Experimental procedure representing the setting and the experimental tasks.

https://doi.org/10.1371/journal.pone.0187652.g001

Subjects were also required to self-report their degree of trust of the exact feedback of the performance, which showed high trust (95%), a relevance of the task for social status representation (96%), and the perception of improved ranking position during the task (94%).

Performance scoring

The RTs (msec) were recorded from the stimulus onset, and ERs were calculated as the total number of incorrect detections out of the total trial for each category.
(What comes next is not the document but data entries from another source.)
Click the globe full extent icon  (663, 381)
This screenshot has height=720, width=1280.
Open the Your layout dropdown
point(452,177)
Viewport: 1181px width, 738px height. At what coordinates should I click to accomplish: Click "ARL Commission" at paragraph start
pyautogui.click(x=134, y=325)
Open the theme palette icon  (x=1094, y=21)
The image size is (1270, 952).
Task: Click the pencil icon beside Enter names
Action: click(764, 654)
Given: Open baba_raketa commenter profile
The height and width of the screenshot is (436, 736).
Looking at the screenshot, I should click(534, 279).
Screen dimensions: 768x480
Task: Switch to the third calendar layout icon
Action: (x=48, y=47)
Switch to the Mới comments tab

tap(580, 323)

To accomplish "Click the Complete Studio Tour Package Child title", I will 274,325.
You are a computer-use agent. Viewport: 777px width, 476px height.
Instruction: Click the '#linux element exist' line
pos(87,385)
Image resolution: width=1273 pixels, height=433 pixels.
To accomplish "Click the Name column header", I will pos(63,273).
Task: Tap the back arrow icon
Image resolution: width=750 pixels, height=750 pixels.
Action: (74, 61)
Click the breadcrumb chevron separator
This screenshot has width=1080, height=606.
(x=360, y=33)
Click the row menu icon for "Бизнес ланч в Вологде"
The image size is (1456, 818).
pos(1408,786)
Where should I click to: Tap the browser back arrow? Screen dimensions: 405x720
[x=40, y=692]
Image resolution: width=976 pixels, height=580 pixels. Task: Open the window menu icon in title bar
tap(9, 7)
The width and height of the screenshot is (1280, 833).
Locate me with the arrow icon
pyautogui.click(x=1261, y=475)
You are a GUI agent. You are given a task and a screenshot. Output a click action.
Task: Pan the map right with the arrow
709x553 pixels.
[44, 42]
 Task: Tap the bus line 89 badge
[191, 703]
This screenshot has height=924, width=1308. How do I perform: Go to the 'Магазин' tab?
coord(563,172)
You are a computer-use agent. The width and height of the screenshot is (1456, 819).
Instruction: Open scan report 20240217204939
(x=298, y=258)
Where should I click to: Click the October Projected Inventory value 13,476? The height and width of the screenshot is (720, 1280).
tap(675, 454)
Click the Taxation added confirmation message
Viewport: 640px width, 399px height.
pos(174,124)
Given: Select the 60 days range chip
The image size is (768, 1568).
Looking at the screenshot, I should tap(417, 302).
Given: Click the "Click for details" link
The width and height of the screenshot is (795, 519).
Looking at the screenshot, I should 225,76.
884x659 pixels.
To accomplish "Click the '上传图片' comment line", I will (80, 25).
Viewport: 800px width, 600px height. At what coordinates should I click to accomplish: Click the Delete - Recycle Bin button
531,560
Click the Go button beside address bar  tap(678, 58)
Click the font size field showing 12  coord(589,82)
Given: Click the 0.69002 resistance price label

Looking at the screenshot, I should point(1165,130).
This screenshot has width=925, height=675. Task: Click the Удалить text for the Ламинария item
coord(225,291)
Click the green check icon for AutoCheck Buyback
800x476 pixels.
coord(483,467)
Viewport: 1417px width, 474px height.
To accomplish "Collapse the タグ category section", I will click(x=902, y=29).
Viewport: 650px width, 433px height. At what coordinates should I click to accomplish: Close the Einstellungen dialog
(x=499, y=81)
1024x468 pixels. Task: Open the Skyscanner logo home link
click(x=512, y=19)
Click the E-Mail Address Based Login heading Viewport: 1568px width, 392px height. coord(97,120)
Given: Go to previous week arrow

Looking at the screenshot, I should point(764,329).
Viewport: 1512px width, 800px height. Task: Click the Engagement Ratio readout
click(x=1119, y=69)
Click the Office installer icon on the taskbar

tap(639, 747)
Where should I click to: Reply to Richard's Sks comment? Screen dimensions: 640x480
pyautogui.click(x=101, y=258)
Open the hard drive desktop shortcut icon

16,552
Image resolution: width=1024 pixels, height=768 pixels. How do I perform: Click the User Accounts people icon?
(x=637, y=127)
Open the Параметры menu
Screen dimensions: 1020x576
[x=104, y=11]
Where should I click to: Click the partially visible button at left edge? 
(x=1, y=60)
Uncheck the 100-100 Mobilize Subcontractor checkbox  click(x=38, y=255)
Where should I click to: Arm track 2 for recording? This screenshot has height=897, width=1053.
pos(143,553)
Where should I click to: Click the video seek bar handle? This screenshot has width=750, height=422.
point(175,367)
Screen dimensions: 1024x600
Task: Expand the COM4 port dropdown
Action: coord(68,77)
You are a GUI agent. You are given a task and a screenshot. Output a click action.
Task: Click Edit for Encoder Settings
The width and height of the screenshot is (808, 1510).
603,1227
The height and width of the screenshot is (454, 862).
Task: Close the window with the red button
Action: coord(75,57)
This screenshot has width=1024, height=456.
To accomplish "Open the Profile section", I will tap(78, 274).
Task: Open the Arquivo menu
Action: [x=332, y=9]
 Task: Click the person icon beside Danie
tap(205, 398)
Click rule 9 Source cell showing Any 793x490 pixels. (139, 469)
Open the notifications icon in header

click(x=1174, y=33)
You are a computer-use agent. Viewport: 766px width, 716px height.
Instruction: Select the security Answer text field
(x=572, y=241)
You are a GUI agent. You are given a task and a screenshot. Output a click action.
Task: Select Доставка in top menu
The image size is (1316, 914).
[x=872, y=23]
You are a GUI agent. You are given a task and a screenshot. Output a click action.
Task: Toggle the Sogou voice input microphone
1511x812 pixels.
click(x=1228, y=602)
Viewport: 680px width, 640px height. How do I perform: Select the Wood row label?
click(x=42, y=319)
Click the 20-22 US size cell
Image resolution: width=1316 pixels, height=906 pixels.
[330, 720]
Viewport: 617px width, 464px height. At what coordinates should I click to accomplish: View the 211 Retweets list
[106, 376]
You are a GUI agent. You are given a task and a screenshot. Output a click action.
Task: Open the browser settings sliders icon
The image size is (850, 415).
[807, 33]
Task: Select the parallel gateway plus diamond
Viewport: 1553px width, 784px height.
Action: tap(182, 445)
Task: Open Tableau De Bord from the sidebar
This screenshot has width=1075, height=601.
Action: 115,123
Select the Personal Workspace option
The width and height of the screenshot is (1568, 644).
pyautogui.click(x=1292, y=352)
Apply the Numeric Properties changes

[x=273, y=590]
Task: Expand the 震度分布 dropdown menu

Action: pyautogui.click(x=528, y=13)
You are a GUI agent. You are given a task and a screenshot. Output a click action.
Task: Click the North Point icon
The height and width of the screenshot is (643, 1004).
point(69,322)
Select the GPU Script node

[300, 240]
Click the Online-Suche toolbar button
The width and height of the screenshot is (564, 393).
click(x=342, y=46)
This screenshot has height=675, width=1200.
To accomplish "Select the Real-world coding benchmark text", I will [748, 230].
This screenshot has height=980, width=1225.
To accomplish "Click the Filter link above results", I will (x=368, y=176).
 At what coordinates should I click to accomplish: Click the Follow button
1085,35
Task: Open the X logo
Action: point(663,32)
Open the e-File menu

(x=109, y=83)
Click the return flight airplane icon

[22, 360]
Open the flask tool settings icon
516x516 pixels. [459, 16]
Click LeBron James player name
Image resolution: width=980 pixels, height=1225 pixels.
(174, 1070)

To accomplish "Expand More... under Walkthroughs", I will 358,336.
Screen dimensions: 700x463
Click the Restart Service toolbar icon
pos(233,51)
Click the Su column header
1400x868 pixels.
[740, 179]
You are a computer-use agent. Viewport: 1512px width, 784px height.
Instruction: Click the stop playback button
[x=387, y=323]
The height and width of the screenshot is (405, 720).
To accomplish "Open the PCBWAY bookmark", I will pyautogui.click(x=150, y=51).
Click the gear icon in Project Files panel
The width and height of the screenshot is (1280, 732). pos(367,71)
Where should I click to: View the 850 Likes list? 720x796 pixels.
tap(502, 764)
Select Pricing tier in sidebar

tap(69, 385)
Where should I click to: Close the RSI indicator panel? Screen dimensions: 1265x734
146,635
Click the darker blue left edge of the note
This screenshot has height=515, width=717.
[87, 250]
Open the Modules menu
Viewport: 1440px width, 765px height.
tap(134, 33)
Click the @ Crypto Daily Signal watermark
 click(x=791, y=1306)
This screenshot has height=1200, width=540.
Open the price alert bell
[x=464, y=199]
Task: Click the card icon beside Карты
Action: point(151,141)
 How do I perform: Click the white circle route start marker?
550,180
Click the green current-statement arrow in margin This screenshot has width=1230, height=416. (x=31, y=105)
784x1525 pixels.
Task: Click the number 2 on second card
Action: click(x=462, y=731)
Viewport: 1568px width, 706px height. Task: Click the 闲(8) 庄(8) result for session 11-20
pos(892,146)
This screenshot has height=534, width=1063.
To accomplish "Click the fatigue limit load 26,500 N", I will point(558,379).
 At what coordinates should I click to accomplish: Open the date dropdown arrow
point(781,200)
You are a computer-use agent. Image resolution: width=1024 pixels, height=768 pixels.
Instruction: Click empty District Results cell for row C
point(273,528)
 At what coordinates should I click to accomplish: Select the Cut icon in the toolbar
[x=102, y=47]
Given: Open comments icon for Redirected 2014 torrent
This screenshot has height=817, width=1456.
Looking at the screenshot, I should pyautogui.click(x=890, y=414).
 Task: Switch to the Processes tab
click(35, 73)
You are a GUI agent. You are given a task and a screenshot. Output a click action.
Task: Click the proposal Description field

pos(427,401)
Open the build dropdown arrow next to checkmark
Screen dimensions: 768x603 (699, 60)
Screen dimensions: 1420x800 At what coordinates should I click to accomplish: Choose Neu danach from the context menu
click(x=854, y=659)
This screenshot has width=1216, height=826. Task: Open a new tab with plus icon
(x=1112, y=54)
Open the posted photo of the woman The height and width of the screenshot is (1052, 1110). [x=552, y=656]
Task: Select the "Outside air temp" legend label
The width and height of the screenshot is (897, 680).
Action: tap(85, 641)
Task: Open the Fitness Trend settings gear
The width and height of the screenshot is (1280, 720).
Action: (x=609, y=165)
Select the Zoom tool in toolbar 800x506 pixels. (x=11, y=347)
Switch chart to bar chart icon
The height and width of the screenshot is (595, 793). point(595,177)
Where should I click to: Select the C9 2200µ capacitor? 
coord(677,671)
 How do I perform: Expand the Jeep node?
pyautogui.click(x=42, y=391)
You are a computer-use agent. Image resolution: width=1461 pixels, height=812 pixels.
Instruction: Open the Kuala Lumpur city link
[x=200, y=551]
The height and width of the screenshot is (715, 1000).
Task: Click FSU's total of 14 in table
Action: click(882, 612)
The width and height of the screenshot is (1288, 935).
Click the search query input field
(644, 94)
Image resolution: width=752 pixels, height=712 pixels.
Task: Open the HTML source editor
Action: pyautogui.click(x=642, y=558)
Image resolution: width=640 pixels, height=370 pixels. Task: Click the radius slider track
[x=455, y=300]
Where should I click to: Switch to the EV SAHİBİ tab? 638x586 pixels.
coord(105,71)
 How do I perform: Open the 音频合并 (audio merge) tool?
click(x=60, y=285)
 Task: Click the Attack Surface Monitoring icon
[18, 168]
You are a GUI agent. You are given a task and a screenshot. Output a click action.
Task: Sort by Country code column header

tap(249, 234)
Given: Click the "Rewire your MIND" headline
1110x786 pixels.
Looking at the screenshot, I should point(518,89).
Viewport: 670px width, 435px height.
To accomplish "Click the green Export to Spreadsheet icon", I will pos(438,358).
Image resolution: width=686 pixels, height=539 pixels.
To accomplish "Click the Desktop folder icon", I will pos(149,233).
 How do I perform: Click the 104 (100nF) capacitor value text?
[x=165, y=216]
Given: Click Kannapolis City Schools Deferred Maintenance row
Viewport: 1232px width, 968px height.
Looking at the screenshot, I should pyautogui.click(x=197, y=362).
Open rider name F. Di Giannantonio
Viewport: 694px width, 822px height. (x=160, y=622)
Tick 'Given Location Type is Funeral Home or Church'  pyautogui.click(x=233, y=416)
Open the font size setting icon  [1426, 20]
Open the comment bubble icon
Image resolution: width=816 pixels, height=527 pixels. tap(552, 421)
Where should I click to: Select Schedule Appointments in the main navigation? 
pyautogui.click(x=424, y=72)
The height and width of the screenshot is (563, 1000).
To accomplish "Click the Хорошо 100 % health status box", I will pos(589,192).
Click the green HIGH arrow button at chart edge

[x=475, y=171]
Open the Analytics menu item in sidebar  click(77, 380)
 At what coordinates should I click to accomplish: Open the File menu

Therefore, higher values represented increased incorrect responses.

fNIRS

fNIRS measurements were conducted with NIRScout System (NIRx Medical Technologies, LLC. Los Angeles, California) using an 8-channel array of optodes (4 light sources/emitters and 4 detectors) covering the frontal and prefrontal area. Emitters were placed on positions (FC3-FC4 and F1-F2), while detectors were placed on FC1-FC2 and F3-F4) (Fig 2). Emitter-detector distance was kept at 30 mm for contiguous optodes and near-infrared light was used at two wavelengths (760 and 850 nm). NIRS optodes were positioned on the subject's head using an NIRS cap according to the international 10/5 system. The following channels were reported: Ch 1 (FC3-F3) and Ch 3 (FC4-F4) correspond to the left and right (respectively) DLPFC (Brodmann Area 9). Ch 2 (FC3-FC1) and Ch 4 (FC4-FC2) correspond to the left and right (respectively) Dorsal Pre-motor Cortex (DPMC, Brodmann Area 6). Ch 5 (F1-F3) and Ch 7 (F2-F4) corresponding to the left and right (respectively) Frontal Eye Fields (FEF, Brodmann Area 8). Ch 6 (F1-FC1) and Ch 8 (F2-FC2) correspond to the left and right (respectively) Superior Frontal Gyrus (SFG, Brodmann Area 6) [27].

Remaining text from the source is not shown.